Measuring Urban Heat Islands using Sentinel 3

How Pronounced are Heat Islands?

I was inspired by this visualization to create something similar to see the extent of the urban heat island phenomena over the Maltese islands. Unfortunately, there isn’t a city of Washington D.C. equivalent ready to provide us with a calculated raster. I could either use Landsat 8 and try to calculate the Land Surface Temperature using one of the many algorithms devised or work with Sentinel 3 data from the EU’s Copernicus Programme.

I settled on Sentinel 3 data for a number of reasons:

  • both satellites have a dedicated Land Surface Temperature instrument.
  • ESA pre-processes the data into 1km grids.
  • Sentinel 3 measures the surface temperature at both day and night.

The final point is actually the most important since the urban heat island effect is more pronounced at night than during the day.

I downloaded the data from Copernicus Open Hub (if you’re interested in doing this yourself, all services are completely free, you will just need to create an account to get started), and picked a night with no wind. The data is in NetCDF format, so we’ll use the the ncdf4 library to wrangle it.

The most important files in the folder for us are:

  • LST_in.nc which is where we’ll get the actual LST values in Kelvin for each 1x1km grid

  • geodetic_in.nc which contain the latitude and longitude of each of those 1x1km grid

In reality it look me a bit longer than it probably should have that _in files go together, but getting the coordinates is important because unlike for instance Landsat rasters, these grids are transposed and often upside down (more on those struggles below).

#Loading libraries. 
library(ncdf4)
library(tidyverse)
library(raster)
library(giscoR)
library(gstat)
library(viridis)

wd <- where_files_are

#creating filepath names
climate_filepath <- paste0(wd, "/LST_in.nc")
cart_filepath <- paste0(wd, "/geodetic_in.nc")

#reading them in using nc_open
nc <- nc_open(climate_filepath)
cord <-  nc_open(cart_filepath)

All three files are a 1200 x 1500 cell matrix. Since I had a LST value, and coordinates for each cell, I collapsed the matrix, and binded them all into a dataframe:

lat <-  ncvar_get(cord, "latitude_in") %>% as.vector()
lon <-  ncvar_get(cord, "longitude_in") %>% as.vector()
LST <-  ncvar_get(nc, "LST") %>% as.vector()

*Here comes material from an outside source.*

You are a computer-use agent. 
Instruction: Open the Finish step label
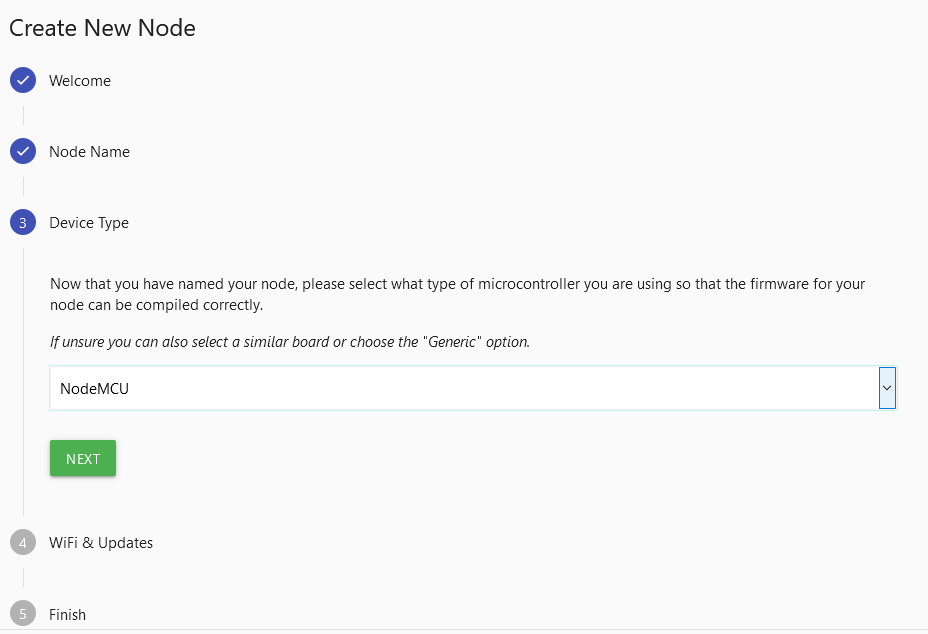pyautogui.click(x=67, y=615)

LST_DF = data.frame(lon = lon,
                 lat = lat,
                 LST = LST) %>%
  #Filter only for Malta
  filter(lat >= 35.7 & lat <=36.1 & lon >= 14.1 & lon <=14.6) %>% 
  #Remove NA (sea temp) values
  drop_na() %>% 
  #Convert from Kelvin to C
  mutate(LST = LST - 273.15)

Now ordinarily this would be it. I would just plot the data frame. But for some reason, that 1x1km non-standard grid was giving geom_raster some trouble, and the best I could do was a point plot. Frankly, I wanted something more pretty.

ggplot(LST_DF, aes(x = lon, y = lat, col = LST))+
  geom_point()+
  scale_color_viridis()+
  theme_bw()

The best way I found to fix this was to create a grid from scratch, at a much finer in resolution, then use some spatial statistics to project what the temperature would have of been at those values using the surrounding observations. Mostly I recreated this post.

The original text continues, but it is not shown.